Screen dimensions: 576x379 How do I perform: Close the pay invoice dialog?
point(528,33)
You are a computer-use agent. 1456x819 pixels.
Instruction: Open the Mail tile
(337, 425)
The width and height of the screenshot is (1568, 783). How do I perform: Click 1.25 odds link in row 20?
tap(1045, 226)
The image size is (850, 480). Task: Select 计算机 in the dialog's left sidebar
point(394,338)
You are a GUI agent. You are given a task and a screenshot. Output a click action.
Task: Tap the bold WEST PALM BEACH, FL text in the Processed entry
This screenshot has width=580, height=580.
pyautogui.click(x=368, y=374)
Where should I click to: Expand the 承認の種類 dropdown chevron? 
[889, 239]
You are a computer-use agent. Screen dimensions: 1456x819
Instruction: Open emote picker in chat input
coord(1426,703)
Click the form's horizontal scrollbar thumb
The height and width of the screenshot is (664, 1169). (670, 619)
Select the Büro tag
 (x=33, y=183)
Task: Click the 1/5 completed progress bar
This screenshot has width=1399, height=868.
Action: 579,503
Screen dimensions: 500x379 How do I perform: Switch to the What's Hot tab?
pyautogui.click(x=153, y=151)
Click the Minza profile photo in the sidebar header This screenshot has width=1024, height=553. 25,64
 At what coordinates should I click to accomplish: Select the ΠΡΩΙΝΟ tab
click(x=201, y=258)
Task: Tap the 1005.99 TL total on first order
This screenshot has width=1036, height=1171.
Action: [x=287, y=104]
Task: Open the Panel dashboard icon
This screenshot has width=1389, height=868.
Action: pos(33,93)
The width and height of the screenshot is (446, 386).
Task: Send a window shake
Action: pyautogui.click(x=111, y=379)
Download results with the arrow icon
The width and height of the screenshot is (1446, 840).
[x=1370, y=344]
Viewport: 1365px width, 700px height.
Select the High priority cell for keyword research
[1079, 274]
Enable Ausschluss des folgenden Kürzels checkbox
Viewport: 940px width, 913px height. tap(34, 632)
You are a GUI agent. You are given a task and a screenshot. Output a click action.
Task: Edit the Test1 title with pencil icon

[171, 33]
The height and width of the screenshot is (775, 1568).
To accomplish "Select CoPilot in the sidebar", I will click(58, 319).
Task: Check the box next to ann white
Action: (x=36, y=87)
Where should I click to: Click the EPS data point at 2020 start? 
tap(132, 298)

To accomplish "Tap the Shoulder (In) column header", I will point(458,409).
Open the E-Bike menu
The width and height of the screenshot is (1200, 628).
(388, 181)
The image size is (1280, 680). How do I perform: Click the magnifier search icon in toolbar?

--------------------

Please return the entries verbatim, from the line with "Download results with the arrow icon" through the last line of the entries, both ends included.

Download results with the arrow icon
The width and height of the screenshot is (1446, 840).
[x=1370, y=344]
Viewport: 1365px width, 700px height.
Select the High priority cell for keyword research
[1079, 274]
Enable Ausschluss des folgenden Kürzels checkbox
Viewport: 940px width, 913px height. tap(34, 632)
You are a GUI agent. You are given a task and a screenshot. Output a click action.
Task: Edit the Test1 title with pencil icon

[171, 33]
The height and width of the screenshot is (775, 1568).
To accomplish "Select CoPilot in the sidebar", I will click(58, 319).
Task: Check the box next to ann white
Action: (x=36, y=87)
Where should I click to: Click the EPS data point at 2020 start? 
tap(132, 298)

To accomplish "Tap the Shoulder (In) column header", I will point(458,409).
Open the E-Bike menu
The width and height of the screenshot is (1200, 628).
(388, 181)
The image size is (1280, 680). How do I perform: Click the magnifier search icon in toolbar?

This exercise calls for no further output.